[[ Supplied passage, beginning ]]

Recursive methods offer a powerful approach for characterizing and solving complicated problems in dynamic macroeconomics. Recursive Macroeconomic Theory provides both an introduction to recursive methods and advanced material, mixing tools and sample applications. Only experience in solving practical problems fully conveys the power of the recursive approach, and the book provides many applications. This third edition offers substantial new material, with three entirely new chapters and significant revisions to others. The new content reflects recent developments in the field, further illustrating the power and pervasiveness of recursive methods.
New chapters cover asset pricing empirics with possible resolutions to puzzles; analysis of credible government policy that entails state variables other than reputation; and foundations of aggregate labor supply with time averaging replacing employment lotteries. Other new material includes a multi-country analysis of taxation in a growth model, elaborations of the fiscal theory of the price level, and age externalities in a matching model.
The book is suitable for both first- and second-year graduate courses in macroeconomics and monetary economics. Most chapters conclude with exercises. Many exercises and examples use Matlab programs, which are cited in a special index at the end of the book.
About the Authors
Lars Ljungqvist is Professor of Economics at the Stockholm School of Economics.

[[ Supplied passage, end ]]

**What you will do:**
(a) According to the book description, how many entirely new chapters does the third edition add?
(b) Pick up the book description after its last sentence and carry it further.

[[ Information shown, beginning ]]

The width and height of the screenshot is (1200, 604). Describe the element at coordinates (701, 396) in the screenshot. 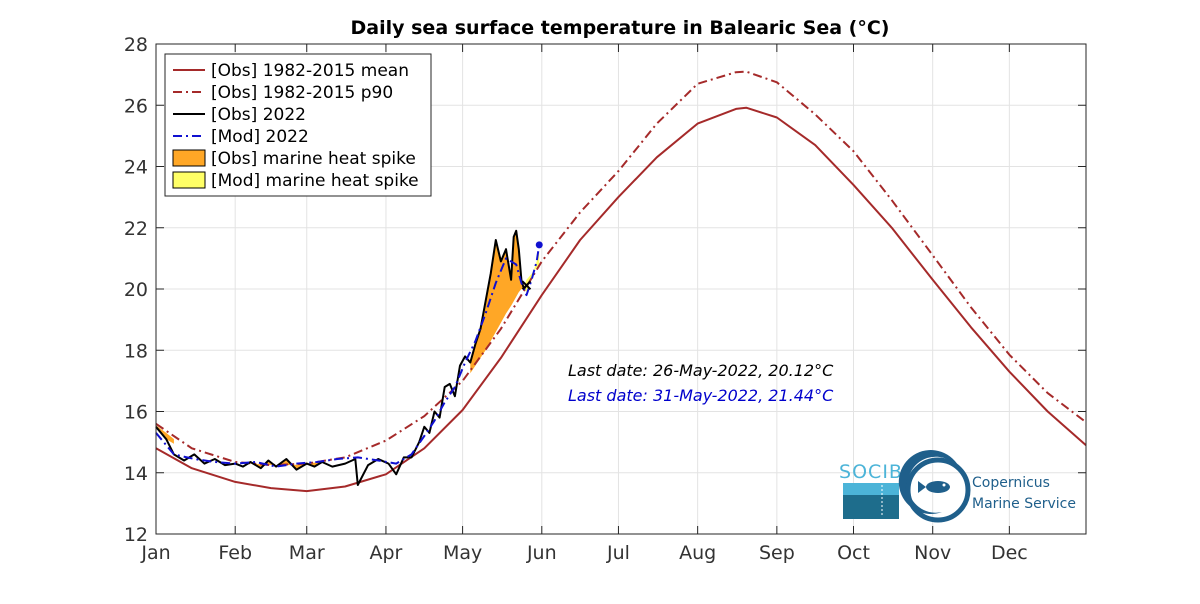

I see `annotation-mod-last-date: Last date: 31-May-2022, 21.44°C` at that location.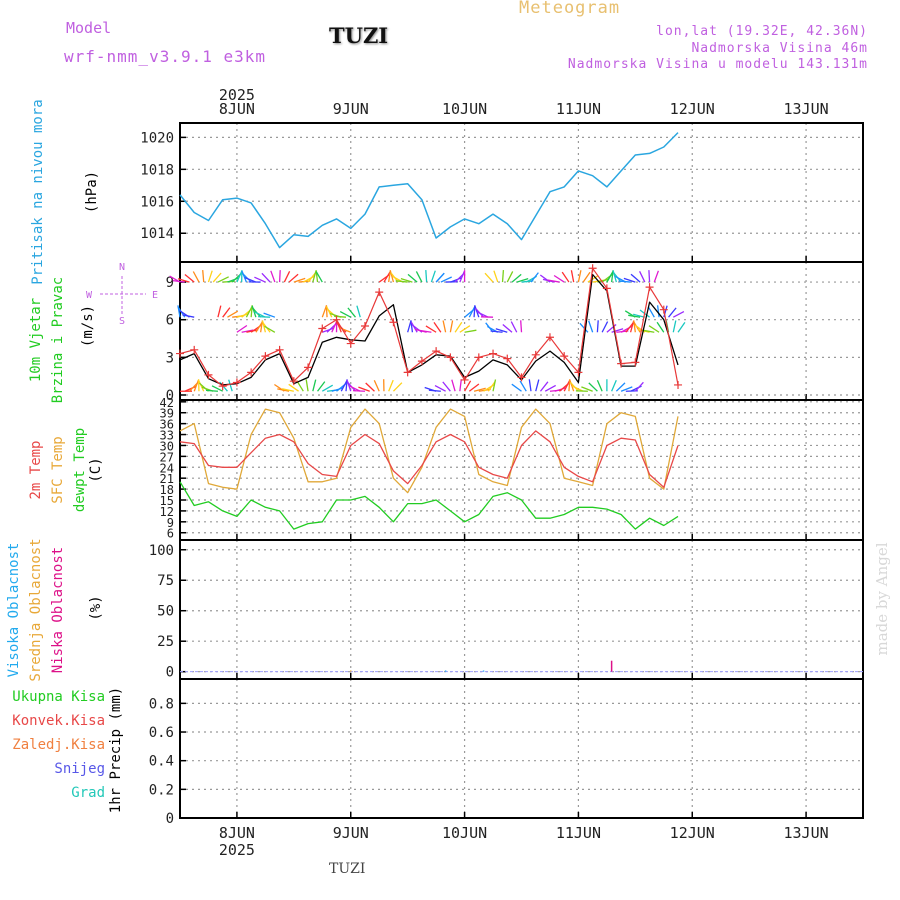 This screenshot has height=900, width=900. Describe the element at coordinates (412, 278) in the screenshot. I see `wind-arrow-r3-s1-h50` at that location.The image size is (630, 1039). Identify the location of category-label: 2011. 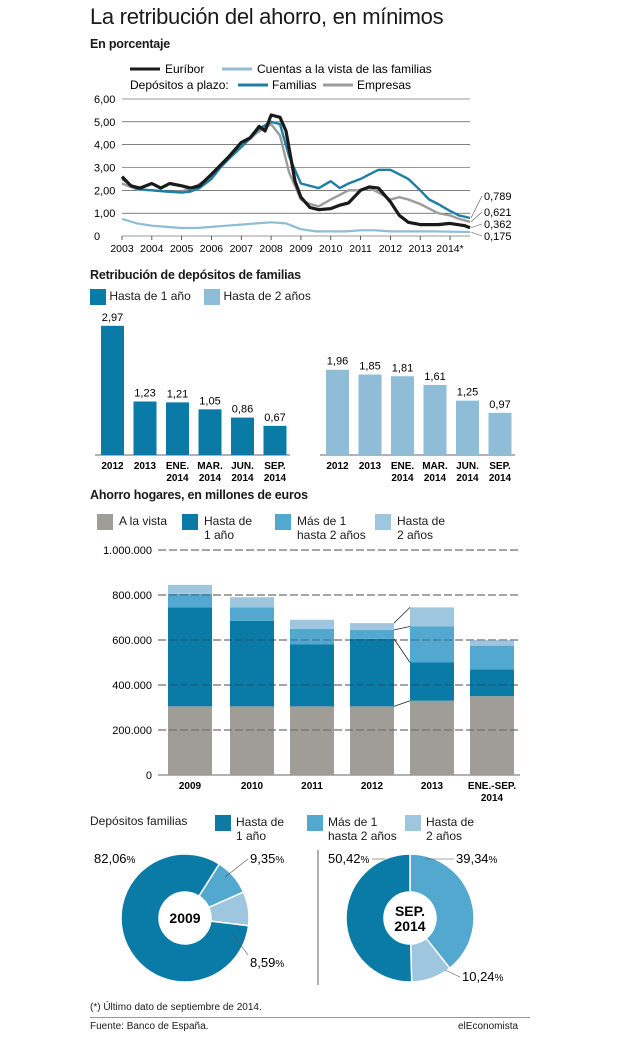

[[ Information shown, end ]]

**Expected responses:**
(a) Three.

(b)
Thomas J. Sargent is Berkley Professor of Economics and Business at New York University and Senior Fellow at the Hoover Institution. He was the recipient of the 2011 Nobel Prize in Economics.
“Lars Ljungqvist and Thomas Sargent’s book provides comprehensive, how-to-do-it coverage of the methods of modern macroeconomic dynamics, illustrated with dozens of applications to real economic problems. It is both an encyclopedic, up-to-date reference and a practical teaching tool.”
--Robert Lucas, University of Chicago; Nobel Laureate in Economic Sciences, 1995"—
“I have used this book repeatedly in teaching first year graduate macroeconomics and it is truly a tour-de-force. It presents the issues in a clear way, analyzes them with precise mathematics, and, importantly, has exciting problems that are just begging for smart students to solve them. Graduate students that carefully read this book and do every exercise can call themselves well-educated in modern macroeconomics. All serious practicing macroeconomists should have a copy of this book on their shelves, and its pages should be well-worn.”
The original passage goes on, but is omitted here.